A little while ago, I fell in love with my best friend. It was really fucking
hard to deal with (after a few months of hoping it would go away I told her,
talked it through and we set about trying to get rid of the awkwardness of
staying friends), harder than any other life/love problems I've had. For 6
months I was depressed, had no appetite.. I was forcing myself to eat one meal
a day because despite never getting hungry I knew I needed to. Friends told me
the appetite was related to my feelings, but I stubbornly dismissed that as
pop science - meanwhile I was kind of happy about the appetite, as I was
losing inches from my waist.

Then I took LSD for the first time. It was nothing like I'd expected it to be
(in my imagination it would be like entering a new world, not just altering
the way your mind works in the current world), but it was lovely. A few hours
into that trip, I started thinking about my friend. I realised that while I
still felt the same way about her.. it didn't hurt any more. It was like this
clarity just appeared over the situation that there's nothing I can do about
it, so I shouldn't let it hurt me. While under the influence I realised it
would probably be back to normal when I woke up the next day, but then it
wasn't. I woke up feeling the same way I had while tripping, went into the
office, and by lunchtime I was feeling hungry for literally the first time in
half a year.

Now I'm in a slightly different place. I'm no longer abusing <something> on a
daily basis (the last thing to go was daily weed smoking). I've no interest in
benzos or MDMA. I still love coke, but hardly ever do it (twice in the last 18
months, both times someone else's suggestion, both times I didn't want more
the next day). And psychedelics... I haven't done them much lately, but have
an order on-route from dark net markets of LSD and DMT, largely motivated by
wanting some more internal soul searching.
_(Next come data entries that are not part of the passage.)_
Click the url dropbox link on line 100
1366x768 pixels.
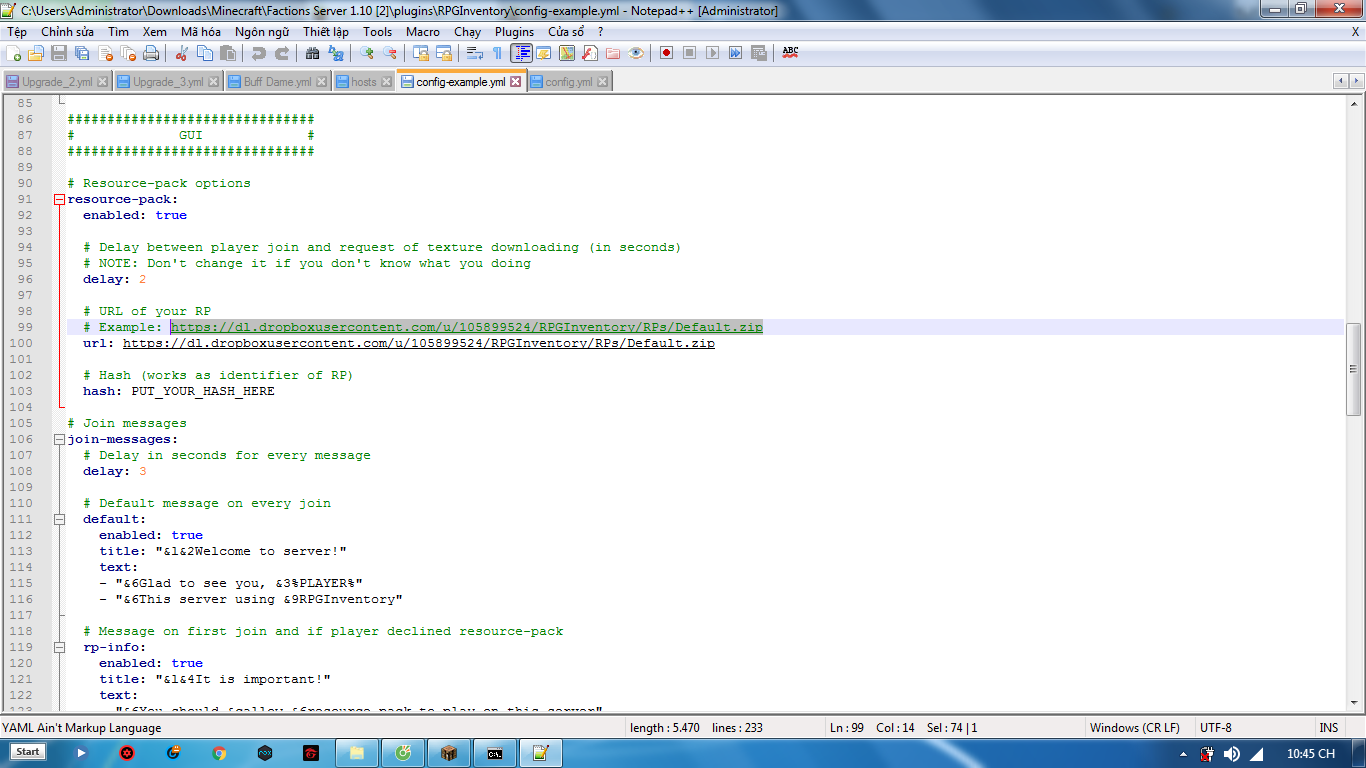pos(418,343)
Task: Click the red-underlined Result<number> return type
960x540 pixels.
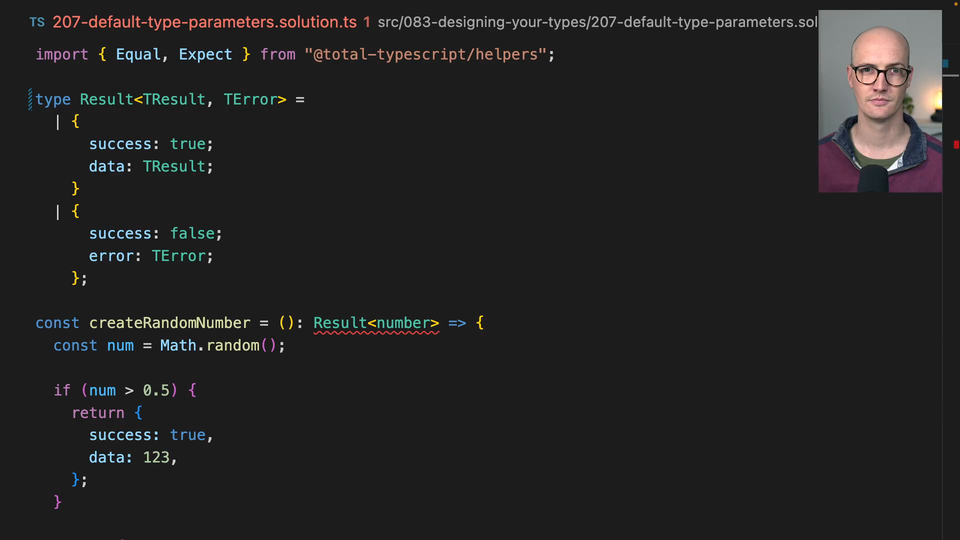Action: coord(376,323)
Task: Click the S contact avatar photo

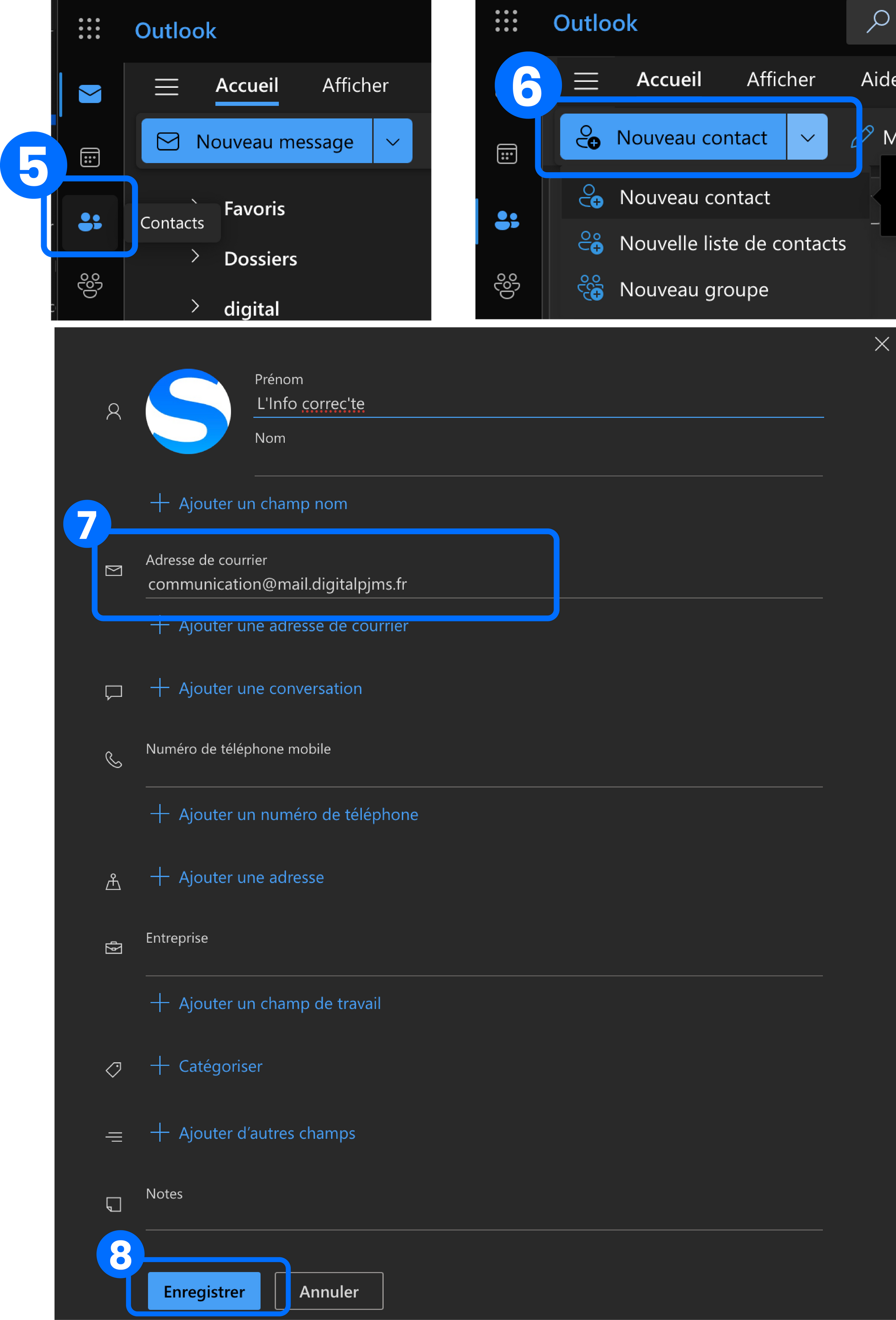Action: pos(188,411)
I was hugely grateful to the LSD for that effect it had on me. I've used it
quite a few times since then, though it's never made such an impact since. But
lately I've been starting to feel down about her again. I don't know if it can
help me again.

Long story short... I'm not saying any of my actions were/are sensible or the
results deserved. Nor that LSD would help everyone who was in my situation.
But as a single anecdote (and hopefully interesting story), it opened my eyes
to believing in the sort of trials being described by this article. My pre-
existing mental conditions mean I'm probably unlikely to get approved for
anything like this, even when it reaches wider access, but if I could, I'd
jump at the chance to go through psychedelic therapy with expert scientists
guiding me rather than doing it on my own.

(Incidentally: who knows, maybe my next tab will turn me into a schizophrenic:
but in the ~15 trips I've had on acid, I'm yet to have a single "bad trip".
Same goes for the few times I've tried DMT.)